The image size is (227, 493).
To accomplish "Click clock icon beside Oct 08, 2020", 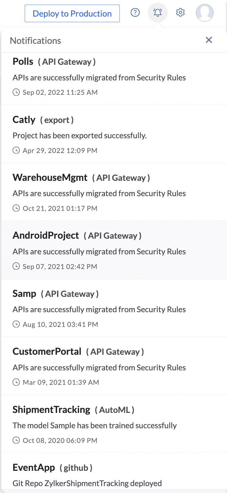I will 16,440.
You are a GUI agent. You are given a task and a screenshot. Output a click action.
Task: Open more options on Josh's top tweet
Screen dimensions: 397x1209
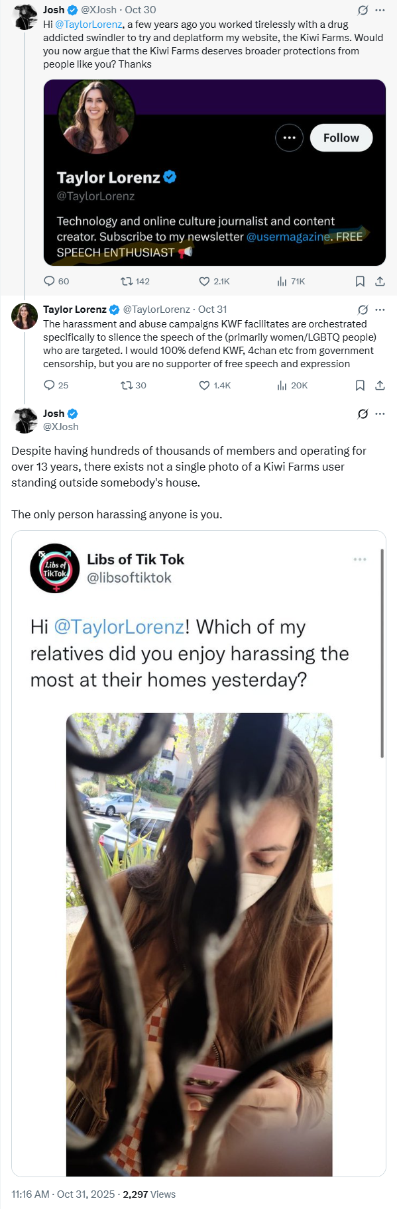[x=380, y=10]
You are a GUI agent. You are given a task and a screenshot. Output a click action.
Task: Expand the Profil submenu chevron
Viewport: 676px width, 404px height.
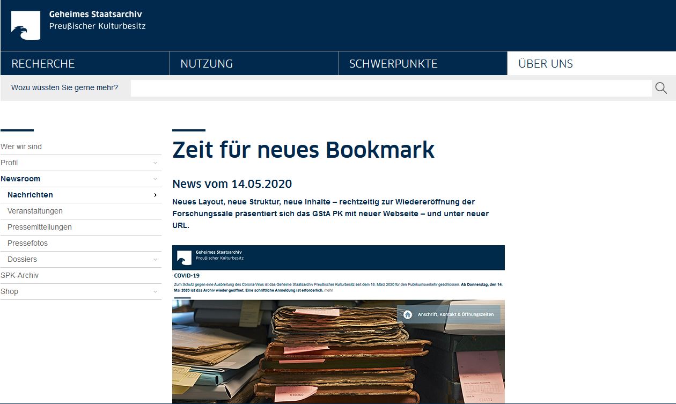tap(155, 163)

TASK GOAL
Copy exactly, please, the lines that run from the line holding "Screen dimensions: 397x1209" through the closing line of the material above, omitting every picture.

TASK OUTPUT
Screen dimensions: 397x1209
[x=380, y=10]
You are a GUI agent. You are given a task and a screenshot. Output a click action.
Task: Expand the Profil submenu chevron
Viewport: 676px width, 404px height.
tap(155, 163)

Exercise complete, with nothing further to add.